--- 対象テキスト ---

■ ■ ■ ■ ■

研究成果がオンラインジャーナルのG3(Genes Genomes Genetics)に掲載されました。今回の成果は、鈴木班のメインプロジェクトの1つです。アブラナ科植物の生殖隔離に関連した不和合現象の遺伝学的解析をまとめたもので、高山班との共同研究の成果です。

受粉時における一側性不和合性(UI)は近縁種間の交雑時に頻繁に観察される受精拒絶システムの一つです。花粉親、雌しべ親ともに正常な個体において、雌雄の特定組み合わせでの受粉は成功するにもかかわらず、雌雄を入れ替えた逆交配では受精に至りません。本研究では、B. rapaの同一種内で確認されたUI機構について遺伝学的手法を用いて解析を行いました。その結果、雌しべ側制御因子は、自家不和合性制御遺伝子座(S遺伝子座)とは異なる1遺伝子座により支配されることが明らかになりました。また、以前に報告していた花粉側制御因子との強い連鎖が見られたことから 両制御因子が近接して存在していることが示されました。この遺伝子座領域に存在する雌しべ側制御因子をSUI、 花粉側制御因子をPUIと名付けました。さらに、SUIと自家不和合性との関連を明らかにする目的で、自家不和合性関連因子MLPKの突然変異体を用いた遺伝分析を行った所、変異型mlpk背景ではUIが打破されることを見いだしました。これら結果から、自家不和合性と反応機構を共有しつつ、種内UIを引き起こす花粉・柱頭認識因子の存在が明らかになりました。

■ ■ ■ ■ ■

--- 実施事項 1 ---
上のUI研究紹介文では、雌しべ側制御因子と花粉側制御因子にそれぞれどの名前が付けられていますか。
--- 実施事項 2 ---
アブラナ科植物の一側性不和合性に関する研究紹介文を、最後の文の後から書き継いでください。

■ ■ ■ ■ ■

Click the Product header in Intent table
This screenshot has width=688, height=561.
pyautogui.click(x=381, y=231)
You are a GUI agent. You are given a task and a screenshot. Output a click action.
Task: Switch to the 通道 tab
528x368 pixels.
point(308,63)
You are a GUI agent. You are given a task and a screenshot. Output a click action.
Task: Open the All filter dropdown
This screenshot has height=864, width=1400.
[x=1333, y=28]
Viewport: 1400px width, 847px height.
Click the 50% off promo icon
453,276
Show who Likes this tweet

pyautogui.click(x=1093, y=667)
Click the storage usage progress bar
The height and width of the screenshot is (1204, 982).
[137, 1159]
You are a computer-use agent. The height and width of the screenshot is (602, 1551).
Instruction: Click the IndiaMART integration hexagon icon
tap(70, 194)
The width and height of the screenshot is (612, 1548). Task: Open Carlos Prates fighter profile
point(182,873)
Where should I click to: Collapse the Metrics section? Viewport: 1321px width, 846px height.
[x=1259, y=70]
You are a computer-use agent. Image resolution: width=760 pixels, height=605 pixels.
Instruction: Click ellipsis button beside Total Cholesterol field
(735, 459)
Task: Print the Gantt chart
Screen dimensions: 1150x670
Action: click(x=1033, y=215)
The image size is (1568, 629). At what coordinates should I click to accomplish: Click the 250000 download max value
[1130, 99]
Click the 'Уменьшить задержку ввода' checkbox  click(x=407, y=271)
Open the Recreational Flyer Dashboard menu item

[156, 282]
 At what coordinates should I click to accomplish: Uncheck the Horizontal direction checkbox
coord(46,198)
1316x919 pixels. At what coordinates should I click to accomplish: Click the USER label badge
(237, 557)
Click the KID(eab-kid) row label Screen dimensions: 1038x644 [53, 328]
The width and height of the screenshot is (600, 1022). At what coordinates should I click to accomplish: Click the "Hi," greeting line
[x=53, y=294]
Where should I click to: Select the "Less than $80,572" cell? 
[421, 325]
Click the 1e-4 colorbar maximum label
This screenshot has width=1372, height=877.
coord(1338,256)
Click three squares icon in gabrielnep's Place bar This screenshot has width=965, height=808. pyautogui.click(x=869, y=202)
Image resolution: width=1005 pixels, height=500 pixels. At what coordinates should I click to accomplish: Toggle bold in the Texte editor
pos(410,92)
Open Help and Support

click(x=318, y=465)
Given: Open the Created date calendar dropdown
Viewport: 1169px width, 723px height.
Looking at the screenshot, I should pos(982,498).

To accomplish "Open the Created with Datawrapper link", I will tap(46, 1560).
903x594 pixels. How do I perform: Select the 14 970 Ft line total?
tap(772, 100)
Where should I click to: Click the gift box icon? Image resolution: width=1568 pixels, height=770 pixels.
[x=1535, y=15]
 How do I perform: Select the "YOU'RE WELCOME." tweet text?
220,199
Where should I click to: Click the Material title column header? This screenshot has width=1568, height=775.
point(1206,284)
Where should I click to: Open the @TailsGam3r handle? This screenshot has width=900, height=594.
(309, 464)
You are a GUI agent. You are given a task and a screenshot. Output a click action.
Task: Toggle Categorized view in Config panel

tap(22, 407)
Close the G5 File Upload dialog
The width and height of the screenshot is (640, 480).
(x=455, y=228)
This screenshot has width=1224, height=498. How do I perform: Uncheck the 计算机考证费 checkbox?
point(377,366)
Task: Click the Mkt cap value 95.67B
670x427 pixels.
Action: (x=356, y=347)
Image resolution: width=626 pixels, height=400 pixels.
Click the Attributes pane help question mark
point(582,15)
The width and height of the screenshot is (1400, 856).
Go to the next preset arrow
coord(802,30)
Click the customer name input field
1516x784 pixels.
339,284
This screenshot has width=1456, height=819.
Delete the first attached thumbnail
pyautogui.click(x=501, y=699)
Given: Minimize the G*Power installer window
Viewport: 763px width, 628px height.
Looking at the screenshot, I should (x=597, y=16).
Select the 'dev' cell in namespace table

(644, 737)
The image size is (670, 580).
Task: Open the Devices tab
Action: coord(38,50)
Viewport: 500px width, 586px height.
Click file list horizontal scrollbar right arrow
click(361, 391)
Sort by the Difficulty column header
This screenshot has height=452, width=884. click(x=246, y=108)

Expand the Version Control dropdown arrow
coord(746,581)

■ ■ ■ ■ ■

--- 記述回答 1 ---
雌しべ側制御因子はSUI、花粉側制御因子はPUIと名付けられています。

--- 記述回答 2 ---
Involvement of MLPK pathway in intraspecies unilateral incompatibility regulated by a single locus with stigma and pollen factors.  

Takada, Y., Sato, T., Suzuki, G., Shiba, H., Takayama, S., and Watanabe, M.

G3 (Genes Genomes Genetics) (2013) 3: 719-726.